I was no naïf, but my faith in the Church had never been so badly shaken. In fact I had to renew my faith in the Church. I think this is just another way of saying I had to renew my faith in the Holy Spirit. Faith in the Holy Spirit is not a vague belief in God’s ephemeral presence in the world. Faith in the Holy Spirit is faith in Christ. Faith in Christ’s sacraments. Faith in Christ’s Church.

We can’t truly believe in the Holy Spirit, I think, unless we love the Church, and trust the Church. It’s much easier to say “I trust the Holy Spirit,” than it is to say “I trust the Church.” But for Catholics the former can only have meaning if the latter is also uttered.

William Day kind of gets this. In ‘Don’t tell the Cathedral’ he is able to discern what secular coverage of the Church so easily obscures: ‘the Church’ isn’t equivalent to ‘the hierarchy and the Magisterium.’ He rightly claims, “Public assessment of the Catholic Church must not make the mistake of throwing the baby out with the bathwater.”

Unfortunately, he is a too zealous in his definition of what constitutes bathwater, and seems to end up excluding the hierarchy and the Magisterium from the authentic Church. I’m not sure how a rejection of Catholic tradition could possibly be a panacea for the Church.

But I can at least agree with him on this:

Within the church there is a tendency to trust that the Spirit will work at its own pace and in its own time – usually slowly.

He calls this a “grumbling patience,” and perhaps it is for the most part.
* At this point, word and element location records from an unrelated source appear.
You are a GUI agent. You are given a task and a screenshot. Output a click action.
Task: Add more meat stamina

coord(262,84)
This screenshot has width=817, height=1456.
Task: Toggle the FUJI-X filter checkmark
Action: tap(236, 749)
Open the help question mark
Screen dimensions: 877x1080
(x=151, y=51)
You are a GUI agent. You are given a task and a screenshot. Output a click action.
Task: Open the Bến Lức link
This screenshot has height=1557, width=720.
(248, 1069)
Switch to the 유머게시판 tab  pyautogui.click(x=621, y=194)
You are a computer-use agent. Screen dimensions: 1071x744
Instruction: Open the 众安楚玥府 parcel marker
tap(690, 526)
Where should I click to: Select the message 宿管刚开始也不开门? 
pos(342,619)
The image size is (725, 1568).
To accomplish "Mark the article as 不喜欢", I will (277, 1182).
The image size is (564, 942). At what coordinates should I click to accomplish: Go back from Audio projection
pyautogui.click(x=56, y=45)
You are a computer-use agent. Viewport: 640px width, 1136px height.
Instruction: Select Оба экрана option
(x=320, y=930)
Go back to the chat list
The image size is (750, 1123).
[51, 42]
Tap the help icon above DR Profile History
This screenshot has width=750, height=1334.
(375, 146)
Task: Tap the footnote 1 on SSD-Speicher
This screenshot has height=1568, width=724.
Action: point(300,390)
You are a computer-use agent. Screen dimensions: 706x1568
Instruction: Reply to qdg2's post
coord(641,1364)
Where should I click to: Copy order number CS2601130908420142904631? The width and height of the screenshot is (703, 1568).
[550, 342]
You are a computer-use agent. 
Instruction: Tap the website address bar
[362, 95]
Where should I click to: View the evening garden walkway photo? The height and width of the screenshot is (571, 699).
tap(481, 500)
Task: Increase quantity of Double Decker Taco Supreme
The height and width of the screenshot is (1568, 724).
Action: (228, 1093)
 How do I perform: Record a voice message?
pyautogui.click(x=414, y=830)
But the saints show us how to apply it more serenely and cheerfully:

I seemed not to recognise the presence of the Bishop and priests as I knelt before the judgment seat. But I felt such a love for their office. A love and sort of reverence for the very sentence which I knew was being in full force passed upon me. I do not know how to describe the feeling but I was intensely happy and felt nearer to you than I had ever felt before. I shall never forget the sensation of the calm, beautiful presence of God.

That — as most readers probably already know — is a firsthand account of St Mary MacKillop’s excommunication, related by her in a letter to Fr Tenison Woods.

I don’t think it’s sufficient to believe that the Holy Spirit is in the mess of the Chuch, somewhere, and then spit in the direction of the hierarchy confident that the Spirit isn’t there. Faith in the Holy Spirit means loving the Church, and its traditions, and showing due reverence even towards human agents we have rightful cause to resent. Because the Holy Spirit is there, in spite of everything.

This has nothing to do with quietism or blind obedience. Nobody could accuse St Mary of the Cross of that.

It has everything to do with a supernatural outlook, which can shift one’s focus to how God acts, rather than how humans react. Dissent and disobedience may be satisfying, especially if it’s righteous. But that’s nothing more than a human reaction to a human reaction. A distraction from divine action. That is what the Church is: divine action. God acting in the world. Concretely. In the midst of our human mess.